- Founded: 24 August 1820
- Dissolved: 27 April 1823
- Succeeded by: Septemberist Party
- Headquarters: Lisbon
- Ideology: Royalism Constitutionalism Liberalism
- Political position: Left

= Vintism =

Vintism (Vintismo, from vinte, "twenty", as in eighteen-twenty) is a term used to refer to the political movement that dominated Portugal between 1820 and 1823, characterised by the radicalism of liberal ideas and the preponderance of the Constituent Cortes. It gave birth to the Portuguese Constitution of 1822.

The Vintist political stances were advanced for their time and mobilized the liberal left for most of the rest of the 19th century.
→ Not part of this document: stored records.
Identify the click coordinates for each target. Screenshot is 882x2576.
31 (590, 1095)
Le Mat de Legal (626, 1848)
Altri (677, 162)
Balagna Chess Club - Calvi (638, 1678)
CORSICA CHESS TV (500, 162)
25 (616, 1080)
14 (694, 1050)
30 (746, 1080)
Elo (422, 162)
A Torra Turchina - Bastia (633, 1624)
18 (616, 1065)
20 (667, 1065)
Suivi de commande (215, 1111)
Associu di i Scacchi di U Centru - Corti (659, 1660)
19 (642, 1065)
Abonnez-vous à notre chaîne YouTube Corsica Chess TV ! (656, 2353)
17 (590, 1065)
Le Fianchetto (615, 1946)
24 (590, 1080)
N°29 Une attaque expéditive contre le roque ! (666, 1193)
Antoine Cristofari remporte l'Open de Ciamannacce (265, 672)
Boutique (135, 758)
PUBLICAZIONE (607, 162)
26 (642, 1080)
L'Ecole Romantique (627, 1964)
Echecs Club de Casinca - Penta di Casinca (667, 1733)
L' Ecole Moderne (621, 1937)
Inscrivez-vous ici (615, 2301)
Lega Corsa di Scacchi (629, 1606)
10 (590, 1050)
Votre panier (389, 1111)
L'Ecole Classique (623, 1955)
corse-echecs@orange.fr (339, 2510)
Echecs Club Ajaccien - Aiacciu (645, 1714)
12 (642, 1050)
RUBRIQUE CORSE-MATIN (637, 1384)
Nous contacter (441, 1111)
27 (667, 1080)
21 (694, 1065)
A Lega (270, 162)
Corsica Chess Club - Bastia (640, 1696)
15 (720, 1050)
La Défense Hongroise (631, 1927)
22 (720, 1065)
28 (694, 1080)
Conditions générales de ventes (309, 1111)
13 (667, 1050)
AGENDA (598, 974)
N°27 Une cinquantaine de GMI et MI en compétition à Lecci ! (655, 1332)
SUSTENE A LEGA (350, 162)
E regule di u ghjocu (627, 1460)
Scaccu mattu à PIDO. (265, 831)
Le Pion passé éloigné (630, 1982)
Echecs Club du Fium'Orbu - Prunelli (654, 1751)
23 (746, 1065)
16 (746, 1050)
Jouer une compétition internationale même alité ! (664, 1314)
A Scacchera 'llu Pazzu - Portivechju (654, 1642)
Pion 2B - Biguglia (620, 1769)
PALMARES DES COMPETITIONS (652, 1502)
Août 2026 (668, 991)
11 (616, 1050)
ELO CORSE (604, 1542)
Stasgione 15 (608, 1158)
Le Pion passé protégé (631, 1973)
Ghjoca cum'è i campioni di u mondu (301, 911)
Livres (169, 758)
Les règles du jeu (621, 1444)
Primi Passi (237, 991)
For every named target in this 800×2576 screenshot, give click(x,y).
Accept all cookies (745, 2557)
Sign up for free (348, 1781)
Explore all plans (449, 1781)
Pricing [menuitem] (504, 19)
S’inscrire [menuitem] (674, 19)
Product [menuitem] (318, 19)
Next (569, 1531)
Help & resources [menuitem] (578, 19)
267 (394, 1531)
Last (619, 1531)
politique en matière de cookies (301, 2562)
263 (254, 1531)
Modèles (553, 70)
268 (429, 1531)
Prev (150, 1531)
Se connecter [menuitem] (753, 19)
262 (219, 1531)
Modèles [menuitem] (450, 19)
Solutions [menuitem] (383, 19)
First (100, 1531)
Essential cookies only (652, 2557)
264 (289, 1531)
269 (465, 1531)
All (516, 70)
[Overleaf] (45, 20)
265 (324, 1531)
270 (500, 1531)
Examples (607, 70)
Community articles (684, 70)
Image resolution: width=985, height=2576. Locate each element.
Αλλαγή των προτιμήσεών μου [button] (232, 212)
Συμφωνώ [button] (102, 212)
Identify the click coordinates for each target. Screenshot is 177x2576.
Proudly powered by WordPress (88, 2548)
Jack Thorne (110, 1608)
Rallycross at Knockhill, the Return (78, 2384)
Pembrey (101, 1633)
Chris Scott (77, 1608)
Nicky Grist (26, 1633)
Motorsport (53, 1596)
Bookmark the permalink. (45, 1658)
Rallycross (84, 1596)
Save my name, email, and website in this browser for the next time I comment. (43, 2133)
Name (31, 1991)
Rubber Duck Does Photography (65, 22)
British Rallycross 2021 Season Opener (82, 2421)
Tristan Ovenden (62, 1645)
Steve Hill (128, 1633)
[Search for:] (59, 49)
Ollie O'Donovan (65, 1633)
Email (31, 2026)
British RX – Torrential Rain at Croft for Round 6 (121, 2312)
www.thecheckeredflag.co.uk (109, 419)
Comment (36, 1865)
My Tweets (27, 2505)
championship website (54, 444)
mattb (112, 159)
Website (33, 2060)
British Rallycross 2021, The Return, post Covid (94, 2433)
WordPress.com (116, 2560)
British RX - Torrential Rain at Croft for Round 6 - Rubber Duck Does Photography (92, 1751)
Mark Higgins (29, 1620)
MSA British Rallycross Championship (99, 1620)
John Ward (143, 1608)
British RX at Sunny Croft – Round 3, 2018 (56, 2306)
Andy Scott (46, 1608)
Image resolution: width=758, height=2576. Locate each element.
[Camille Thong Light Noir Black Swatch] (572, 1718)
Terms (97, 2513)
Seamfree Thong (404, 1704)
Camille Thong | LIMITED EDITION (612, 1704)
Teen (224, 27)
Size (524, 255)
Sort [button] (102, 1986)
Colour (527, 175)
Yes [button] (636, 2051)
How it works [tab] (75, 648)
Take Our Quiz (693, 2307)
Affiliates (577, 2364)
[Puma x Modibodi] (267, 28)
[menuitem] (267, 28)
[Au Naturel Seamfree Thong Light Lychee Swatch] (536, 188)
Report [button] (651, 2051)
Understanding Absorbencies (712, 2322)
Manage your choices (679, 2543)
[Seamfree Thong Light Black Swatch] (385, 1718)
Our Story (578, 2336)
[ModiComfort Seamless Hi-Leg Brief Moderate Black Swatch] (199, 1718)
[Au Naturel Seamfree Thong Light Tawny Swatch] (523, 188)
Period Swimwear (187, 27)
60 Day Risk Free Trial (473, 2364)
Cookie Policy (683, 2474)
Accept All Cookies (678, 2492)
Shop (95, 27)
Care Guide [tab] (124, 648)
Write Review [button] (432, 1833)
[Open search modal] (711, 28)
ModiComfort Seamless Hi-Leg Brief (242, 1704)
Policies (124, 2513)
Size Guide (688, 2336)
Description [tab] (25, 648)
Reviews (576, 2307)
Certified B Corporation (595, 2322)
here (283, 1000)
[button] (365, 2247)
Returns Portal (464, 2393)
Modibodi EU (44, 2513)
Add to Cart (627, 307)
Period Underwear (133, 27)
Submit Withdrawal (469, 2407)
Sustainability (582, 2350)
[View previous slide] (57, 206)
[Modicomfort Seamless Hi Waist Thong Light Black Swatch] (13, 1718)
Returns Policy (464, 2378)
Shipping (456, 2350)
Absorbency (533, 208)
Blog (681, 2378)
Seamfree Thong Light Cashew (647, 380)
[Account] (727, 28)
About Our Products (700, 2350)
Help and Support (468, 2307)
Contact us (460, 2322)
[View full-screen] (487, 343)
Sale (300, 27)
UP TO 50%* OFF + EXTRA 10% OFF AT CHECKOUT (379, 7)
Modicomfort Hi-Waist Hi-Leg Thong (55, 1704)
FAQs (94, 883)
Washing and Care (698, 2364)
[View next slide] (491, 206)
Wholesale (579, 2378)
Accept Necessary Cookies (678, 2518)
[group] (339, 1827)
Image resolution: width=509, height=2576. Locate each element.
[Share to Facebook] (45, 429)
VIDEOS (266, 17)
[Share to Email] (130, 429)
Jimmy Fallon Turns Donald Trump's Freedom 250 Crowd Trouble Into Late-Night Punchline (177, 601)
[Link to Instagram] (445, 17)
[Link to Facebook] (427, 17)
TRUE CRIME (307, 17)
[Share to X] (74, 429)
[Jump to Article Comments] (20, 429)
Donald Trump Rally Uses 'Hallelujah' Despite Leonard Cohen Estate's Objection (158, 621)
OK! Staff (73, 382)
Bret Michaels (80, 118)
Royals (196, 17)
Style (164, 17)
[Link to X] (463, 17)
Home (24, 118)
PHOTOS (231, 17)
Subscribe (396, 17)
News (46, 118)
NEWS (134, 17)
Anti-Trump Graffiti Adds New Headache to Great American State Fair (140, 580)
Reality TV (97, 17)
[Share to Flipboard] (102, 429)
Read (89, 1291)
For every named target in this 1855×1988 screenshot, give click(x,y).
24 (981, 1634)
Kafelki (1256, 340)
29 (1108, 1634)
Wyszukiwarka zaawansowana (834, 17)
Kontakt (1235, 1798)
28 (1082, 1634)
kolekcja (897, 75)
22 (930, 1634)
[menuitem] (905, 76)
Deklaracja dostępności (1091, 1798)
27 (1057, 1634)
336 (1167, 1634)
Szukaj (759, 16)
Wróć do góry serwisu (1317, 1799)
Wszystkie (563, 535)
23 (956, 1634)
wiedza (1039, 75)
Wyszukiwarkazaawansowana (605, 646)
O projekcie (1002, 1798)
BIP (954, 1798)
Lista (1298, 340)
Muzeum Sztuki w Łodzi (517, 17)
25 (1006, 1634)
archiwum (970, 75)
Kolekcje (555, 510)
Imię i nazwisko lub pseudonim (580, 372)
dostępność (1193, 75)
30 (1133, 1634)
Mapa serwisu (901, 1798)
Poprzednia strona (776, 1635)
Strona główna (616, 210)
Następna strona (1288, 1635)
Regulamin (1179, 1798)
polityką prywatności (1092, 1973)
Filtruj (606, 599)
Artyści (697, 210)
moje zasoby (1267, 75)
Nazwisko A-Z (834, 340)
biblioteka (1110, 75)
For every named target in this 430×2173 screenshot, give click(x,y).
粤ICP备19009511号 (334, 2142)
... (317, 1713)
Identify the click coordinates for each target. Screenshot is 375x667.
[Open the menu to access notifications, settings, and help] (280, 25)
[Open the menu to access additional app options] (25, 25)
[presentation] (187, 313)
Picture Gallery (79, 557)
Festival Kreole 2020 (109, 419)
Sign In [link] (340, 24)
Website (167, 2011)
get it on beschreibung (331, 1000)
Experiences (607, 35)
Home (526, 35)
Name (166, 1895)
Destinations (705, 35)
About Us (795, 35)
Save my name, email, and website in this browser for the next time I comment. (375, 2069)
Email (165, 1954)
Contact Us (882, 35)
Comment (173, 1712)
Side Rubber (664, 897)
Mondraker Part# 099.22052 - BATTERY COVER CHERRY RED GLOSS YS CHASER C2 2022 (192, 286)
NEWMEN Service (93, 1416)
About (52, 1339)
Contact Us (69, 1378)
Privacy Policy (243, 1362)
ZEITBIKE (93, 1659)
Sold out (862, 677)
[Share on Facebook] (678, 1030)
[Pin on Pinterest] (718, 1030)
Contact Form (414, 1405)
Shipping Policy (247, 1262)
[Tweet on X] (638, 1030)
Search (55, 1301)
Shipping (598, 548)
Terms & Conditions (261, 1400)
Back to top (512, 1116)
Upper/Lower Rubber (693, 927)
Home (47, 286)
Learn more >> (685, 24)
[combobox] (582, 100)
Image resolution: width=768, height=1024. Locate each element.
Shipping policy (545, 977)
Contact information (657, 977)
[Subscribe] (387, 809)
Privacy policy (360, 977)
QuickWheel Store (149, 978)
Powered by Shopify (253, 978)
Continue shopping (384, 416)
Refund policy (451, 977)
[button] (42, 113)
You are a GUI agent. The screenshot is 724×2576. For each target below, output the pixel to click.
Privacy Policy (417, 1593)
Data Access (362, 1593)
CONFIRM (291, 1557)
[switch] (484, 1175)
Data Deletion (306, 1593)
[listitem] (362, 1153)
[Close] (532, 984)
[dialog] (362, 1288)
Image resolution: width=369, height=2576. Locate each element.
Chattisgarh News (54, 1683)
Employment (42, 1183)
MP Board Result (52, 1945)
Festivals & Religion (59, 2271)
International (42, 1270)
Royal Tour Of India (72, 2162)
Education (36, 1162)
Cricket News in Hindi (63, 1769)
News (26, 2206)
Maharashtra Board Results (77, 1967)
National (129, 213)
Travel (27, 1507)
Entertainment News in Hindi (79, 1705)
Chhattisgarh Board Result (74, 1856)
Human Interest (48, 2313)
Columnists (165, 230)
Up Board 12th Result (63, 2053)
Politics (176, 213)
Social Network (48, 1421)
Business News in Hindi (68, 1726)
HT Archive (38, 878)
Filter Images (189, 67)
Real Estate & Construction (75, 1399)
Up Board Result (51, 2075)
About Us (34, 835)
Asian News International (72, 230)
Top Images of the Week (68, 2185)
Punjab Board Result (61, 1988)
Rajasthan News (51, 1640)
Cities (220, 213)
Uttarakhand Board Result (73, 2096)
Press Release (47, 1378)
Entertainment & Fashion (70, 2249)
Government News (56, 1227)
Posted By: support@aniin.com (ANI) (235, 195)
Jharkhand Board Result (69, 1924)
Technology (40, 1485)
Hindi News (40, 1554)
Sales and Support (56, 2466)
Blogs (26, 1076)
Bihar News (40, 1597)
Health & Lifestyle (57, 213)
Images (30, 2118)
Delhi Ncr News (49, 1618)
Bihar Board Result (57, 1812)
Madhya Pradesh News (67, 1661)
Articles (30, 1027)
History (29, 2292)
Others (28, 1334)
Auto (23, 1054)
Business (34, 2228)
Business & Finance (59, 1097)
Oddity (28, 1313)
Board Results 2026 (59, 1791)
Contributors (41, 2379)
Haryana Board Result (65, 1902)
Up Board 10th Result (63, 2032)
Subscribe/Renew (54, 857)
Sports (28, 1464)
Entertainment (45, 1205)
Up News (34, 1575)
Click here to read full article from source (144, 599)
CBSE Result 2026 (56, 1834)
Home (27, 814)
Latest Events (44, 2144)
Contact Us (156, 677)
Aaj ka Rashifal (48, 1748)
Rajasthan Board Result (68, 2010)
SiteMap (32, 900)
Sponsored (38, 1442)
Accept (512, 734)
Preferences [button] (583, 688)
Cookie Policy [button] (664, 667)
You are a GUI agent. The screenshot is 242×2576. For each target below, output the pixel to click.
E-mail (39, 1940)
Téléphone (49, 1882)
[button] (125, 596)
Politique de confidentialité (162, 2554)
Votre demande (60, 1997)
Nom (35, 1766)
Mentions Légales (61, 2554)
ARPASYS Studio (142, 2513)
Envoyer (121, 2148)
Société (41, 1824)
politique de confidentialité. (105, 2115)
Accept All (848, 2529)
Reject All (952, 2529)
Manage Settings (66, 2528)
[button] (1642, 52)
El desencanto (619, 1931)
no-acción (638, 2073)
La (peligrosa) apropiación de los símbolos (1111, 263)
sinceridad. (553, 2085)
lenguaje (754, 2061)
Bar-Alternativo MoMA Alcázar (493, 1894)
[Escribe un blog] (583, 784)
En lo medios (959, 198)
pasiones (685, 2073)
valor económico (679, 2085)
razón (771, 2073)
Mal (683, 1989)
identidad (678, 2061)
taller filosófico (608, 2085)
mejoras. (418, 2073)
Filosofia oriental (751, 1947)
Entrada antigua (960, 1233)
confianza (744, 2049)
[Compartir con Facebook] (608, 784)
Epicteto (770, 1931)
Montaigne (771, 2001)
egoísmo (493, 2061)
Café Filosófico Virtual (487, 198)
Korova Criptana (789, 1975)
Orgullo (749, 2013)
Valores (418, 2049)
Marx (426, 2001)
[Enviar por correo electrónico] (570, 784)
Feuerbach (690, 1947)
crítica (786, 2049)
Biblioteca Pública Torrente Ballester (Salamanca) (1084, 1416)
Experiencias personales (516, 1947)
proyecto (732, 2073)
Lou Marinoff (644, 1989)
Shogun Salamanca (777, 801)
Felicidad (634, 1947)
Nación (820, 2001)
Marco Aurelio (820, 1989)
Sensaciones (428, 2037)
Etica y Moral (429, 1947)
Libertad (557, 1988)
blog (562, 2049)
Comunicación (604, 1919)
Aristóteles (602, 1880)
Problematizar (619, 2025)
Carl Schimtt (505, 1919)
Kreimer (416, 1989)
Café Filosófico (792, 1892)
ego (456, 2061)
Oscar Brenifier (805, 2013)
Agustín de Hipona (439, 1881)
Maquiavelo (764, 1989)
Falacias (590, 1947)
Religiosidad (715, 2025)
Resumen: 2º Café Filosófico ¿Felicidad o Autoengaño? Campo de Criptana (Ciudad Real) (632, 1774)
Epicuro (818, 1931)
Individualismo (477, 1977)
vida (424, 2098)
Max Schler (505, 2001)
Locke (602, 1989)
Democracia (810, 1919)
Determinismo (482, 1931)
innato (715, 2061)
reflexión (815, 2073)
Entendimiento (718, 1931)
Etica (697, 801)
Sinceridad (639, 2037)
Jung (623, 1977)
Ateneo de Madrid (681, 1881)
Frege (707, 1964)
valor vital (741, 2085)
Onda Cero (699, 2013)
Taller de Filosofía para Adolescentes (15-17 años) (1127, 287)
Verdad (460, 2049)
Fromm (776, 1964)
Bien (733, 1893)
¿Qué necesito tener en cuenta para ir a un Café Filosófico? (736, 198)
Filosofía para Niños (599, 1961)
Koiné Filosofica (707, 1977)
They demanded the end of absolute monarchy and the return of King John VI from Brazil, from where he had been ruling the country since Napoleonic forces had invaded Lisbon in 1807; they appealed to the King to work together with the social forces represented in Parliament.

The Vintist movement started after the revolution of 24 August 1820 that swiftly replaced the protectorate of William Beresford with a Provisional Junta and Constituent Assembly composed of diplomatic functionaries, merchants, agrarian burghers, and university-educated representatives who were usually lawyers. Vintism ended with the Vilafrancada on 27 May 1823, a military uprising led by Prince Miguel that led to the abolishment of the 1822 Constitution and the reestablishment of absolute monarchy.